Saturday, May 30, 2009
My trouble with men
My trouble with men began at an early age.
Age 6 to be exact.
Kindergarten.
I know what you’re thinking… “Six years old and you’re only in kindergarten?!”
Well, remember when I told you I came to the States when I was four years old? I only spoke Arabic, and had to learn English, which put me behind a bit.
(It’s okay, later on I ended up skipping from Fourth to Fifth grade in the middle of the year, so it all evened out in the end.)
But I started school later than most kids. It could also be due to the fact that I fainted at my kindergarten entrance exam and the counselor told my parents I wasn’t emotionally ready to attend.
No joke!
This ‘exam’ consisted of putting blocks of various shapes and sizes into their corresponding pegs. I think I took too long, or put the square into the circle peg, or drew too many birds in the sky on a piece of paper – which apparently is a sign of emotional disturbance in children…

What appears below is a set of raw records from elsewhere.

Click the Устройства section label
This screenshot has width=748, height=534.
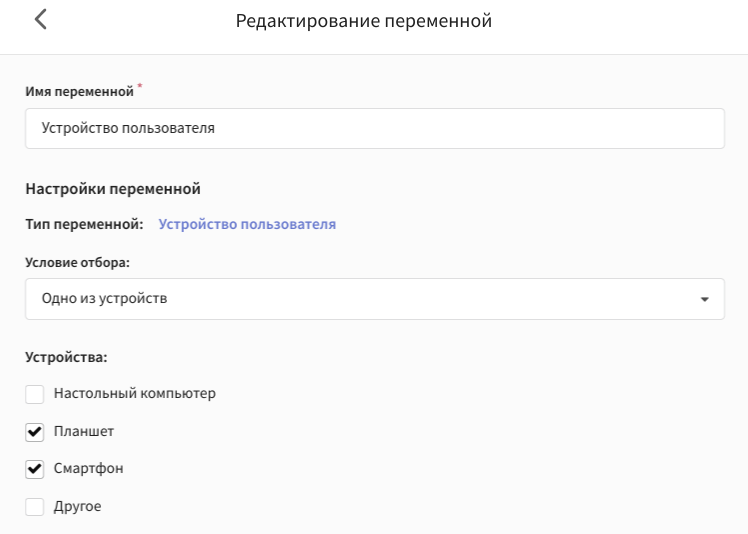[66, 357]
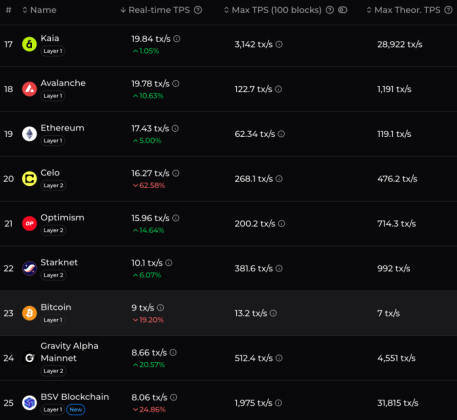The width and height of the screenshot is (457, 420).
Task: Click the Celo logo icon
Action: (x=29, y=179)
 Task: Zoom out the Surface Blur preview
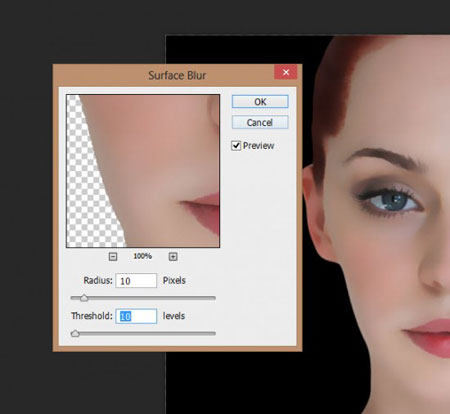coord(113,256)
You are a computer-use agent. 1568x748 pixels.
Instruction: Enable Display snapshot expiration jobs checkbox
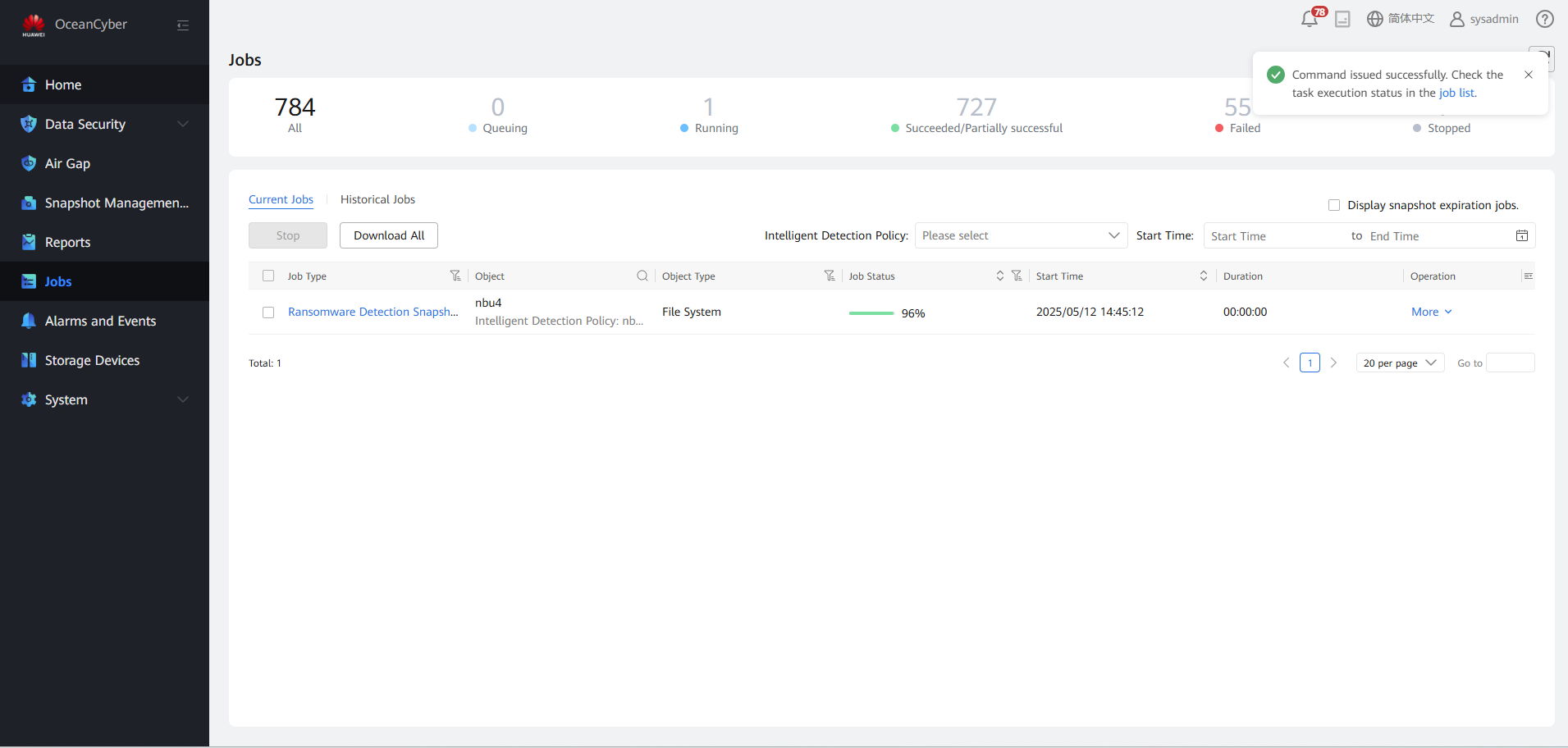click(x=1334, y=205)
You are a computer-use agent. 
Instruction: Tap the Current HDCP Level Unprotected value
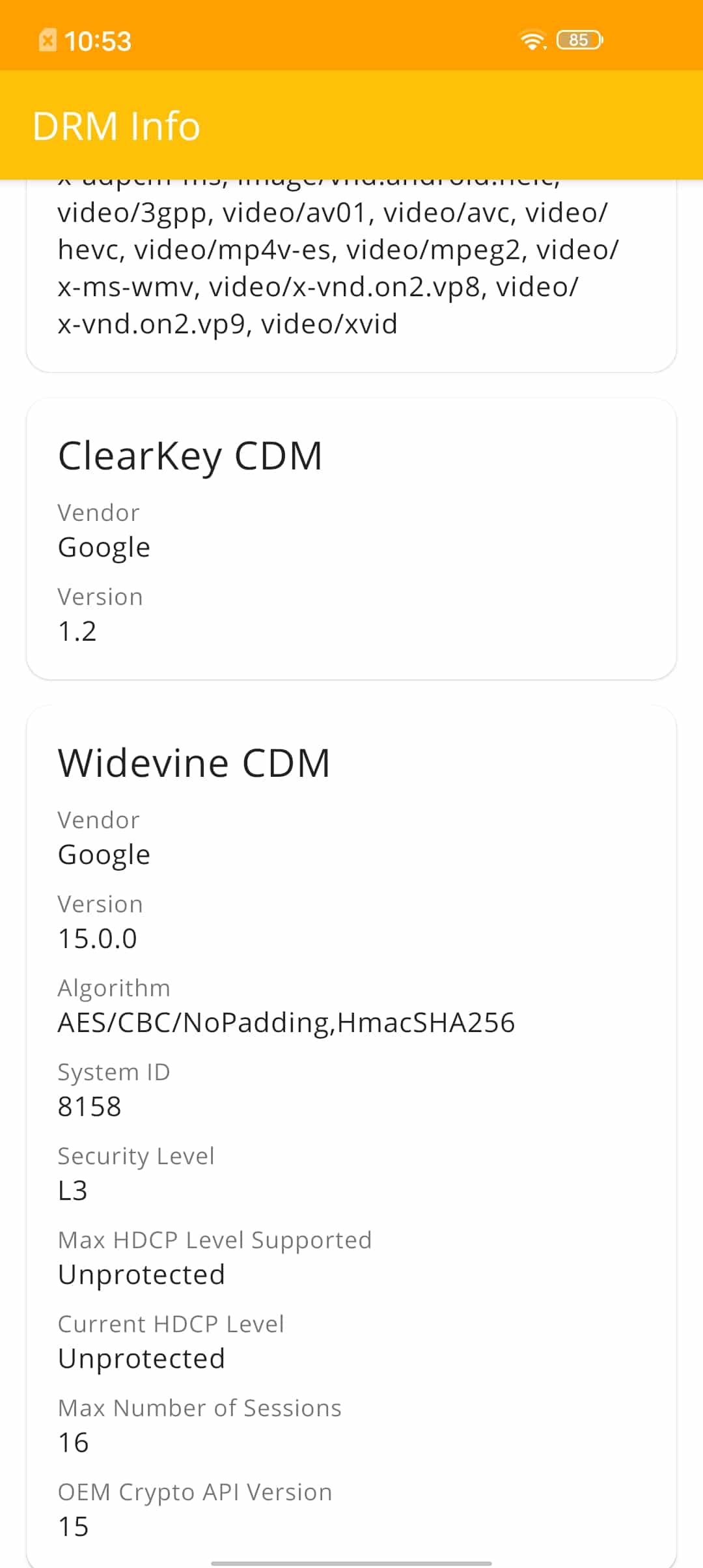[x=141, y=1358]
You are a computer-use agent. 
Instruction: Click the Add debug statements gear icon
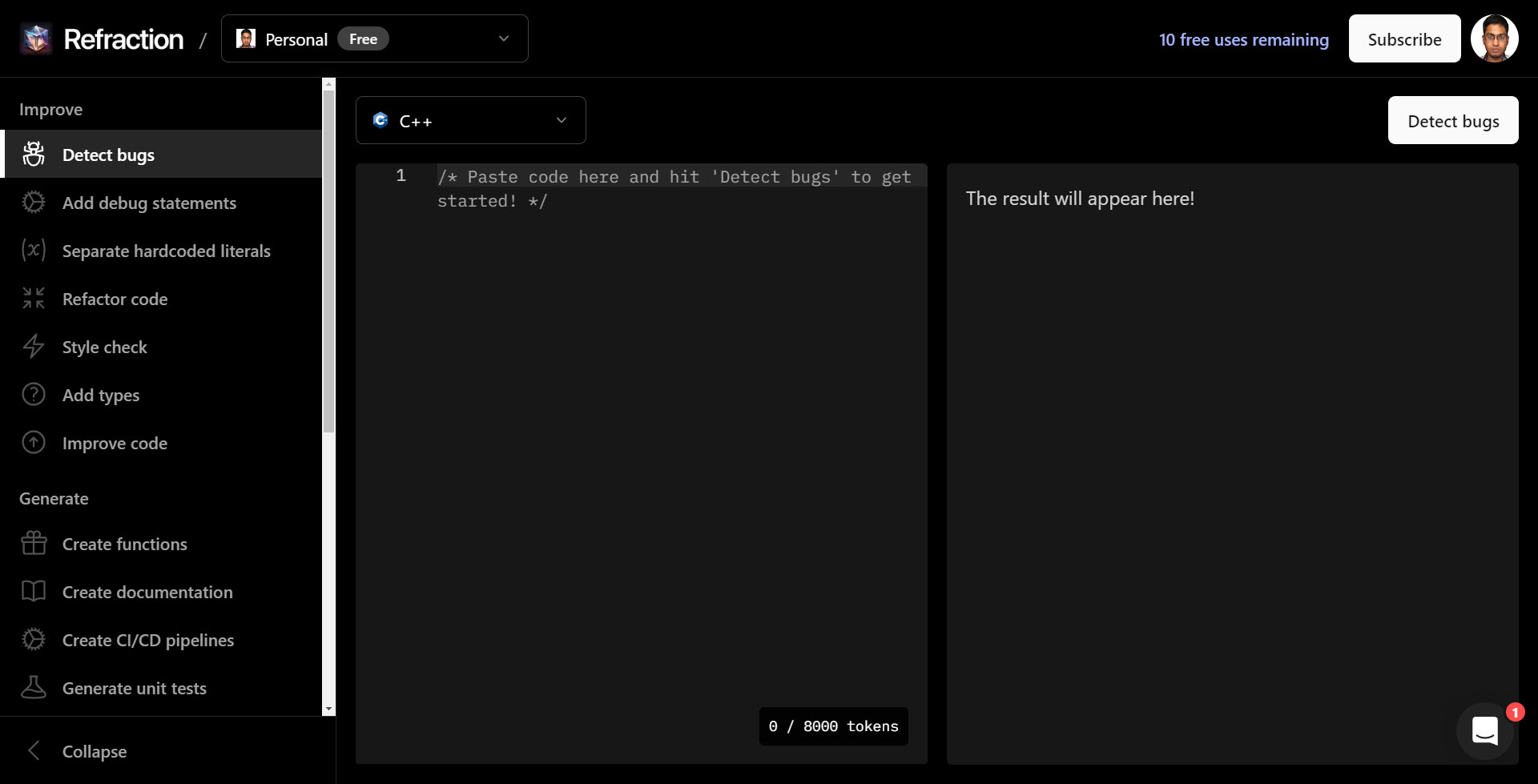(34, 203)
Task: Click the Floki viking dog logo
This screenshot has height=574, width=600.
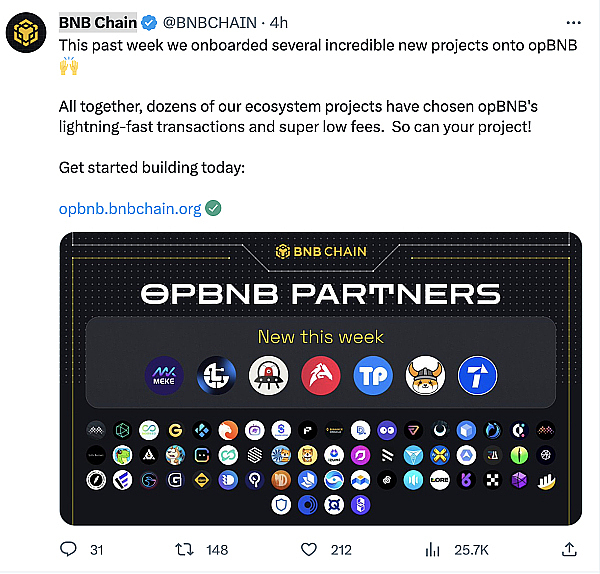Action: click(x=425, y=375)
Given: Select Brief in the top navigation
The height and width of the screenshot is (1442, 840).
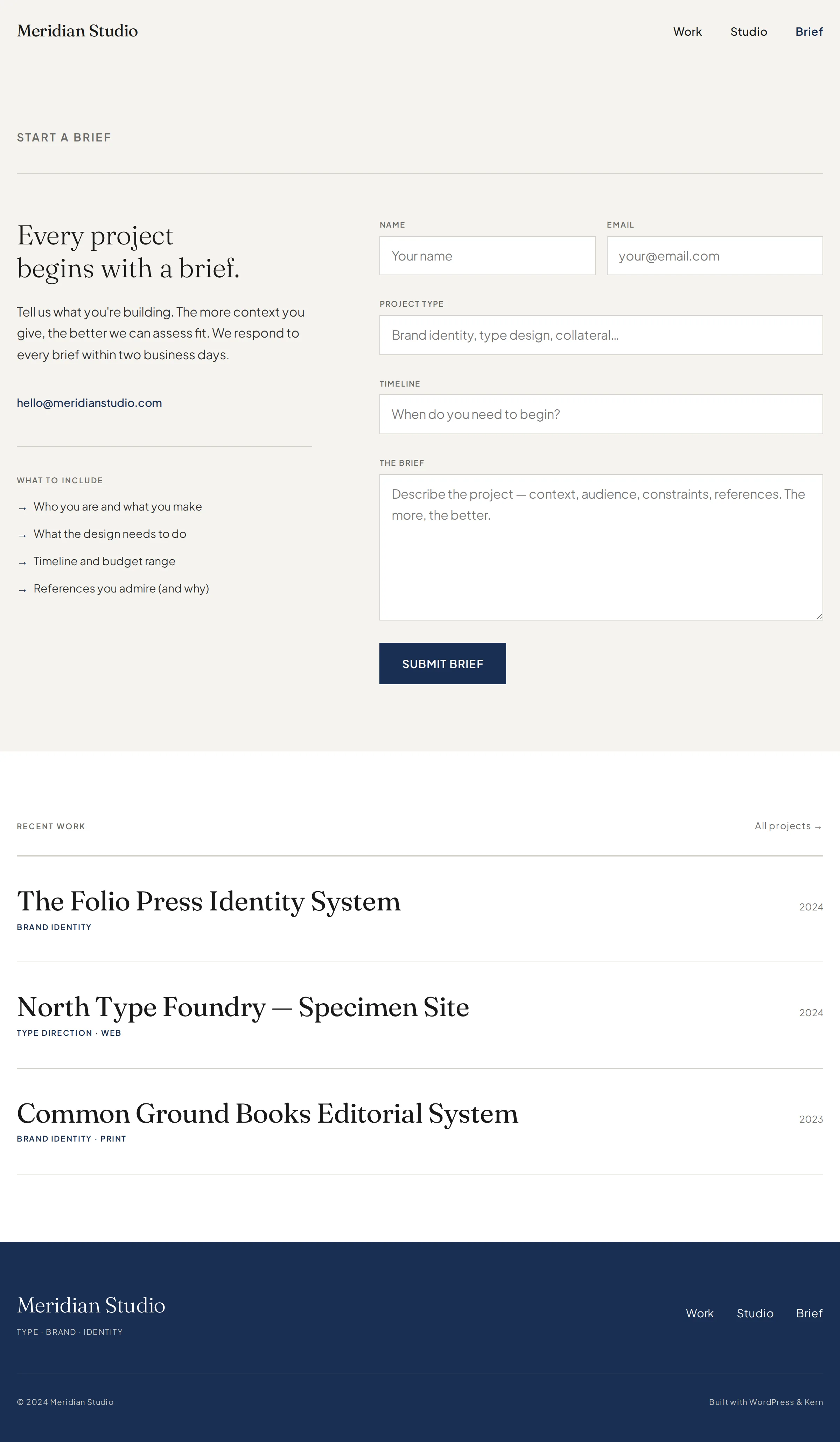Looking at the screenshot, I should (x=809, y=32).
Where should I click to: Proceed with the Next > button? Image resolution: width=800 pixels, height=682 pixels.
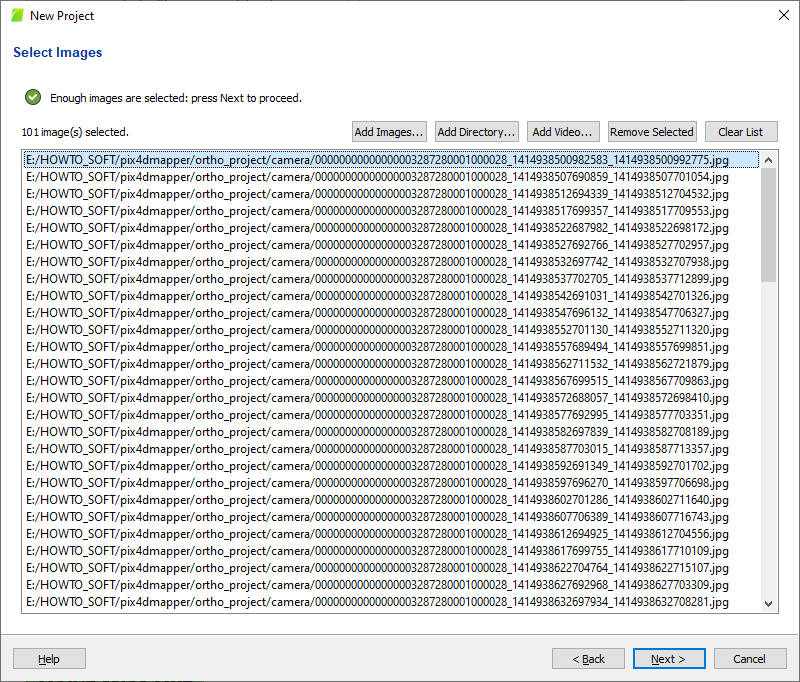click(x=668, y=659)
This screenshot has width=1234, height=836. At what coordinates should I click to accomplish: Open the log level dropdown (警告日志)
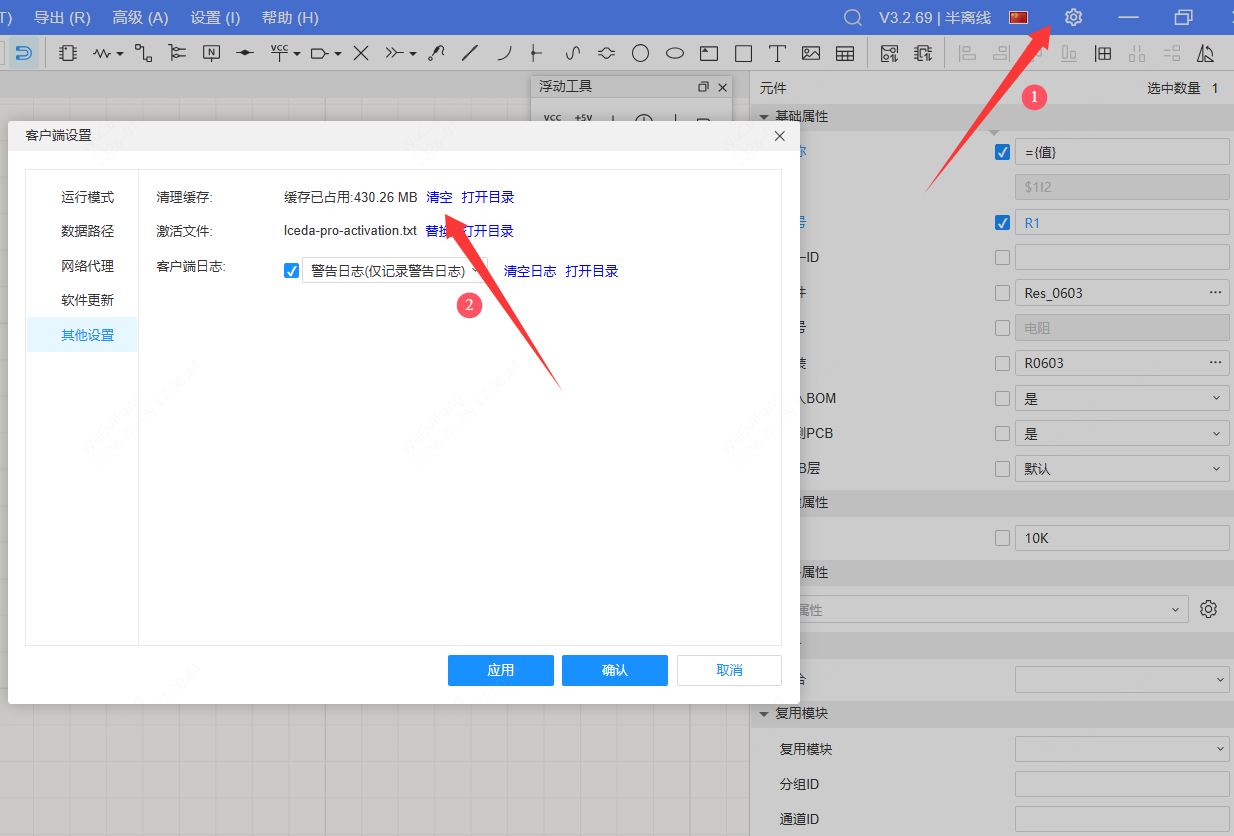[x=395, y=270]
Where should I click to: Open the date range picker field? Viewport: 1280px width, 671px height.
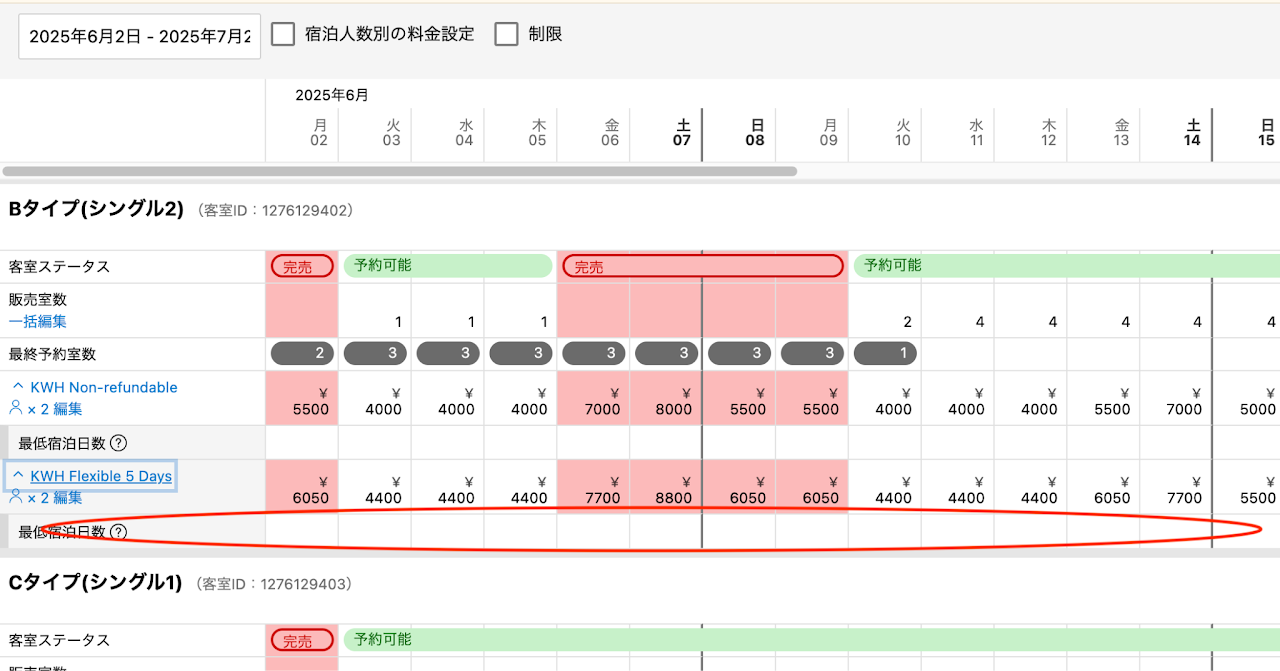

The point is, the counselor decided I had a problem (these days they call them ‘issues’, but back then they were good-old-fashioned problems) and she recommended that I wait a year before matriculating into kindergarten.
CUT TO:
KINDERGARTEN
Here I am, Six years old and a bit taller than the other kids. I’m politely sitting at my desk, when this kid named Adam, with a big afro of curly red hair, rushes up to me.
ADAM: Hi Sami.
SAMI: Hi Adam.
He awkwardly holds out a wad of paper.
ADAM: I got you something. Uh...it's from my collection. It's brand new.
He stands there long enough to see me unwrap the paper to find a GLEAMING SHINY QUARTER from that year. 1979. Did I mention it's really shiny?
Adam looks as if he's about to say something, but decides against it and chooses instead to run away in the opposite direction from which he came.
I spend the rest of the day admiring the quarter, which finds a prominent place on my desk.
Then I go home and proudly show it to my mother....
MY MOTHER: You can not take this!
Disgustedly, she holds the quarter between her thumb and forefinger as far away from her as she can.
MY MOTHER: This is how it starts. Next thing he's going to think he owns you!
My father walks in the room.
MY MOTHER (still): Brahim, talk to your daughter. A boy gave her this!
She shoves the quarter in his face. He puts on his glasses and studies it.
MY FATHER: Does he think you're cheap?
My mother looks at me satisfied.
MY FATHER: He should have given you a silver dollar!
She snatches the quarter out of his hand.
MY MOTHER: That's a good way to set an example.
She turns to me.
MY MOTHER: Never ever let a man buy you with gifts, Samira. You give this back to him and tell him you are not for sale! That is how you get a man to respect you.
The next day in Kindergarten, I see Adam.
We are standing face-to-face...or in our case, his face to my 2nd shirt button.
I can only imagine what disadvantage this puts him in as I deliver the following news:
ME: Adam, I can't take this money from you because you're a boy and I'm not for sale!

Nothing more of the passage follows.